> Aim of the exercise: An exact copy of every record below is what's needed here.

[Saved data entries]

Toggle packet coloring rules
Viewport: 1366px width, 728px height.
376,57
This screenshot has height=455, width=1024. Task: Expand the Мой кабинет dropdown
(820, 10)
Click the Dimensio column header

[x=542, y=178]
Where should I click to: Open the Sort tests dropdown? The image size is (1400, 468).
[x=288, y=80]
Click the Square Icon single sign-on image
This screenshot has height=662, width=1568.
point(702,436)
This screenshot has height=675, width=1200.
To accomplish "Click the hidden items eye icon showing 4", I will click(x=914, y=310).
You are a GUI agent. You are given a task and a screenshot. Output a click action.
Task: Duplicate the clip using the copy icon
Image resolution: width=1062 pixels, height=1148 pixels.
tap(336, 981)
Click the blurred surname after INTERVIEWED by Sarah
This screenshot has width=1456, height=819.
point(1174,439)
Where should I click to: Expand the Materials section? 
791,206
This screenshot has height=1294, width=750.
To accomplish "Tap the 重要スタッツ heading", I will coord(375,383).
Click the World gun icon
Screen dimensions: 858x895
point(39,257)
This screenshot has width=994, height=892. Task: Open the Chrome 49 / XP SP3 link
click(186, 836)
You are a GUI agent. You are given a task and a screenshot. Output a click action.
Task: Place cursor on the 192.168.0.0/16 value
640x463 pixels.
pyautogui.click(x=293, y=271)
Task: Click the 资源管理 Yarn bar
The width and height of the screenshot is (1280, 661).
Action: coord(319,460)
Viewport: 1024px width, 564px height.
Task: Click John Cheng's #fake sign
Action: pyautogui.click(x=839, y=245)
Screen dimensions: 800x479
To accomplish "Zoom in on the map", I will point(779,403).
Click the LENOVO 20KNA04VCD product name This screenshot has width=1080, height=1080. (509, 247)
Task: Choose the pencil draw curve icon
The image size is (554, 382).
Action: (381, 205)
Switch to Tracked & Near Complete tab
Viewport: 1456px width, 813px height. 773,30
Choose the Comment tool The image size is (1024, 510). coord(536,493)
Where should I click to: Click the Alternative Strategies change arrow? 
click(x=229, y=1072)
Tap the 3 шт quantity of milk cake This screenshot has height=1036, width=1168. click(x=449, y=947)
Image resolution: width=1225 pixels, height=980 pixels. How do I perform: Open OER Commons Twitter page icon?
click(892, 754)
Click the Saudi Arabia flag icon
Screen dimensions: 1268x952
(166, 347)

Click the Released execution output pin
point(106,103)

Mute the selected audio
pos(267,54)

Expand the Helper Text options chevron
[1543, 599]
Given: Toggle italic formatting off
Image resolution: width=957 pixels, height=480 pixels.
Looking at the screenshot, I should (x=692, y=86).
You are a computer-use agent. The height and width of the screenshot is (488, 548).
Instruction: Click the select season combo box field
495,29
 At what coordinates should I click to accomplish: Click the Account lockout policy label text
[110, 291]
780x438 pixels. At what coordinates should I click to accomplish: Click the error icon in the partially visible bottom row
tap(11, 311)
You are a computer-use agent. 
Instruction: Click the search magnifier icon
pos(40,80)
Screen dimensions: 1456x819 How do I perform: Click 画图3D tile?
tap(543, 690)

> Response area:
Toggle packet coloring rules
Viewport: 1366px width, 728px height.
376,57
This screenshot has height=455, width=1024. Task: Expand the Мой кабинет dropdown
(820, 10)
Click the Dimensio column header

[x=542, y=178]
Where should I click to: Open the Sort tests dropdown? The image size is (1400, 468).
[x=288, y=80]
Click the Square Icon single sign-on image
This screenshot has height=662, width=1568.
point(702,436)
This screenshot has height=675, width=1200.
To accomplish "Click the hidden items eye icon showing 4", I will click(x=914, y=310).
You are a GUI agent. You are given a task and a screenshot. Output a click action.
Task: Duplicate the clip using the copy icon
Image resolution: width=1062 pixels, height=1148 pixels.
tap(336, 981)
Click the blurred surname after INTERVIEWED by Sarah
This screenshot has width=1456, height=819.
point(1174,439)
Where should I click to: Expand the Materials section? 
791,206
This screenshot has height=1294, width=750.
To accomplish "Tap the 重要スタッツ heading", I will coord(375,383).
Click the World gun icon
Screen dimensions: 858x895
point(39,257)
This screenshot has width=994, height=892. Task: Open the Chrome 49 / XP SP3 link
click(186, 836)
You are a GUI agent. You are given a task and a screenshot. Output a click action.
Task: Place cursor on the 192.168.0.0/16 value
640x463 pixels.
pyautogui.click(x=293, y=271)
Task: Click the 资源管理 Yarn bar
The width and height of the screenshot is (1280, 661).
Action: coord(319,460)
Viewport: 1024px width, 564px height.
Task: Click John Cheng's #fake sign
Action: pyautogui.click(x=839, y=245)
Screen dimensions: 800x479
To accomplish "Zoom in on the map", I will point(779,403).
Click the LENOVO 20KNA04VCD product name This screenshot has width=1080, height=1080. (509, 247)
Task: Choose the pencil draw curve icon
The image size is (554, 382).
Action: (381, 205)
Switch to Tracked & Near Complete tab
Viewport: 1456px width, 813px height. 773,30
Choose the Comment tool The image size is (1024, 510). coord(536,493)
Where should I click to: Click the Alternative Strategies change arrow? 
click(x=229, y=1072)
Tap the 3 шт quantity of milk cake This screenshot has height=1036, width=1168. click(x=449, y=947)
Image resolution: width=1225 pixels, height=980 pixels. How do I perform: Open OER Commons Twitter page icon?
click(892, 754)
Click the Saudi Arabia flag icon
Screen dimensions: 1268x952
(166, 347)

Click the Released execution output pin
point(106,103)

Mute the selected audio
pos(267,54)

Expand the Helper Text options chevron
[1543, 599]
Given: Toggle italic formatting off
Image resolution: width=957 pixels, height=480 pixels.
Looking at the screenshot, I should (x=692, y=86).
You are a computer-use agent. The height and width of the screenshot is (488, 548).
Instruction: Click the select season combo box field
495,29
 At what coordinates should I click to accomplish: Click the Account lockout policy label text
[110, 291]
780x438 pixels. At what coordinates should I click to accomplish: Click the error icon in the partially visible bottom row
tap(11, 311)
You are a computer-use agent. 
Instruction: Click the search magnifier icon
pos(40,80)
Screen dimensions: 1456x819 How do I perform: Click 画图3D tile?
tap(543, 690)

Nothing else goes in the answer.